Airbus Helicopters has continued to highlight the credentials of its H175M super-medium-twin as a replacement for the Royal Air Force’s Puma HC2 fleet, which is to be retired from the middle of this decade.
Building on the recent announcement that it would assemble the H175M at Broughton in North Wales if selected for the UK’s looming New Medium Helicopter (NMH) requirement, the airframer has this week conducted a series of demonstration flights from its Oxford airport base using one of the programme’s certification prototypes (F-WMXB).
Attendees included politicians, Ministry of Defence (MoD) officials, service personnel and media.
Should the UK select the H175M, it would become the first customer for a military version of the helicopter, development of which has previously been stymied by participation of Chinese manufacturer Avicopter in the progamme.
But earlier this year Airbus Helicopters revealed that it had revised the H175’s supply chain, allowing it to build a military version free from Chinese content.
Notably, that includes an airframe now built by Stelia, Airbus’s French aerostructures unit. Other China-sourced parts replaced for the H175M include the tail rotor transmission and intermediate gearbox.
At present the fuselage remains in storage at the manufacturer’s Marignane production site in the south of France, although it says this will likely be developed into a prototype for the qualification of customer-specific equipment.
As part of its offer to the UK, Airbus Helicopters would also build H175Ms for export at the proposed Broughton assembly line.

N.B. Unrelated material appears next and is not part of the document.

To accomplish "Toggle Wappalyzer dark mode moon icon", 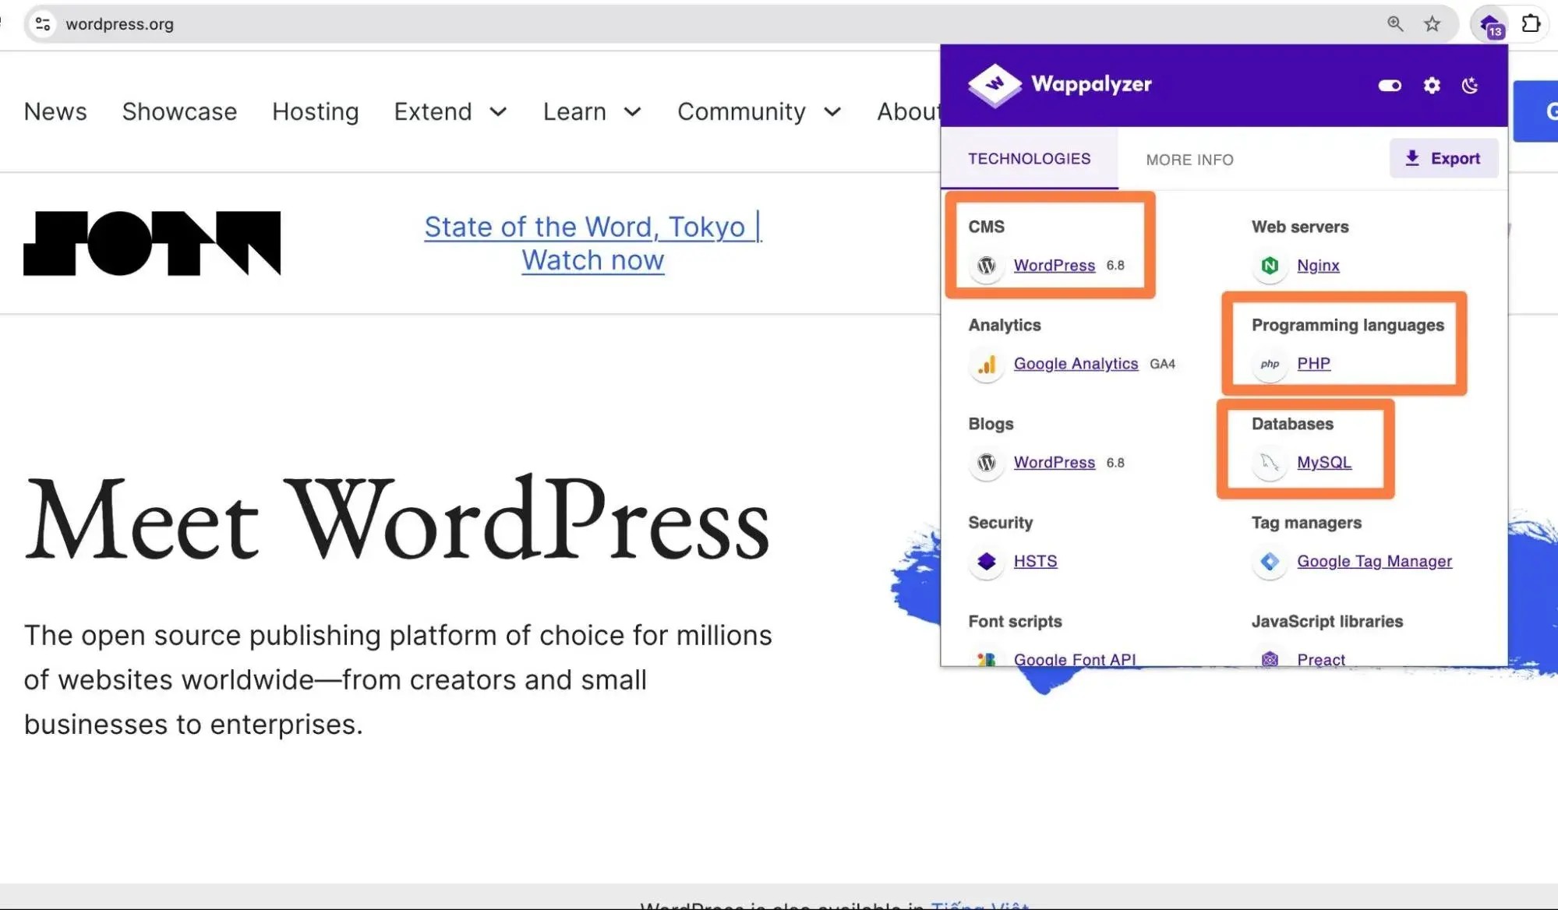I will click(1470, 86).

Although the NMH programme remains its main target, the company insists it has “other export prospects in the pipeline”.
UK content on the helicopter will also be increased, says the airframer, but it maintains that it is too early to detail new suppliers, particularly as the MoD has yet to detail any firm requirements for the NMH.
While the H175M would be a new variant, Airbus Helicopters stresses that it is not starting the development from scratch. “We have been considering a military version of the H175 for a while; the replacement of the Puma may have accelerated this but we did not begin last month.”
Competition for the NMH contract – which alongside the Puma seeks to replace three other British Army-operated types – will come from the Leonardo Helicopters AW149 and potentially Sikorsky’s UH-60/S-70i Black Hawk variants.
Despite a maximum take-off weight that is 800kg (1,700lb) lower than the 8.6t boasted by the AW149, Airbus Helicopters claims the H175 has a higher useful load. The H175M’s cabin can accommodate 14 fully-equipped troops and it will have a range of around 500nm (926km) using standard fuel tanks. The AW149 can carry 16 troops and has a range of 517nm, achieved through the use of auxialliary fuel tanks.
Additionally, the airframer cites a reduced conversion burden on crews through cockpit commonality with the H135- and H145-based Juno and Jupiter HT1 helicopters used to train all the UK military’s rotary-wing pilots.
It argues that the H175’s Helionix avionics suite – an in-house development – already offers class-leading useability, which will be improved in subsequent software releases where it will gain new features including automatic take-off and vortex ring protection, systems derived from those seen on the newer H160 medium-twin.